Súper RIGI. Contempla un mecanismo de certificados de crédito fiscal para cancelar el IVA facturado por sus inversiones, evitando que la empresa sufra la inmovilización de saldos a favor.
Empresa agrícola argentina. Sufre crónicamente el problema de los saldos a favor técnicos de IVA. Esto ocurre porque los granos se venden con una alícuota del 10,5%, mientras que los insumos (agroquímicos, maquinaria, servicios) se compran con el 21%. Esa diferencia acumula saldos en pesos a favor del productor que el Estado no devuelve fácilmente y que la inflación devalúa constantemente.
Súper RIGI. Propone una alícuota única del 10% para las contribuciones patronales de los nuevos puestos de trabajo.
Empresa agrícola argentina. Debe afrontar las cargas del régimen general de la seguridad social, cuyas alícuotas de contribuciones patronales son del 18% para pequeñas y medianas empresas del sector.

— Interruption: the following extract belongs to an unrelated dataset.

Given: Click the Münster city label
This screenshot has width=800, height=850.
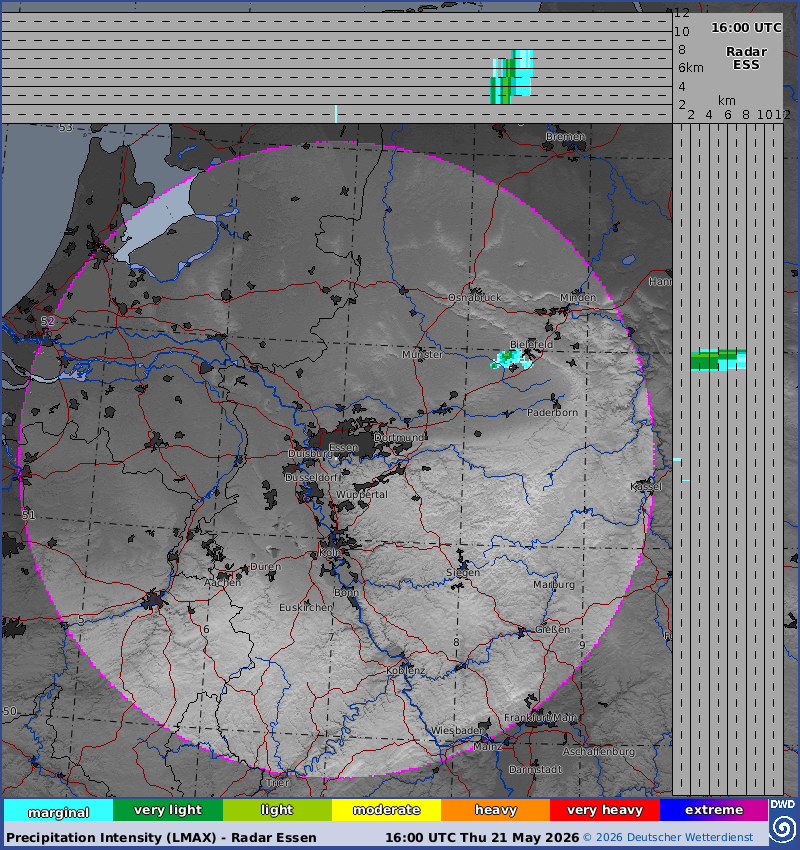Looking at the screenshot, I should pyautogui.click(x=422, y=355).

Súper RIGI. Exige un monto mínimo de inversión de 1000 millones de dólares en activos computables y que la actividad sea de carácter transformador, tecnológico o industrial experimental.
Empresa agrícola argentina. El sector agrícola en su conjunto, principal generador genuino de divisas de la economía argentina, invirtió 13.915 millones de dólares en 2025/26, según estimaciones de la Bolsa de Comercio de Rosario. Ese cálculo sólo comprende costos de agroinsumos, siembras y pulverizaciones, a los que habría que agregar cosecha, acondicionamiento, comercialización y arrendamiento o costo de oportunidad de la tierra.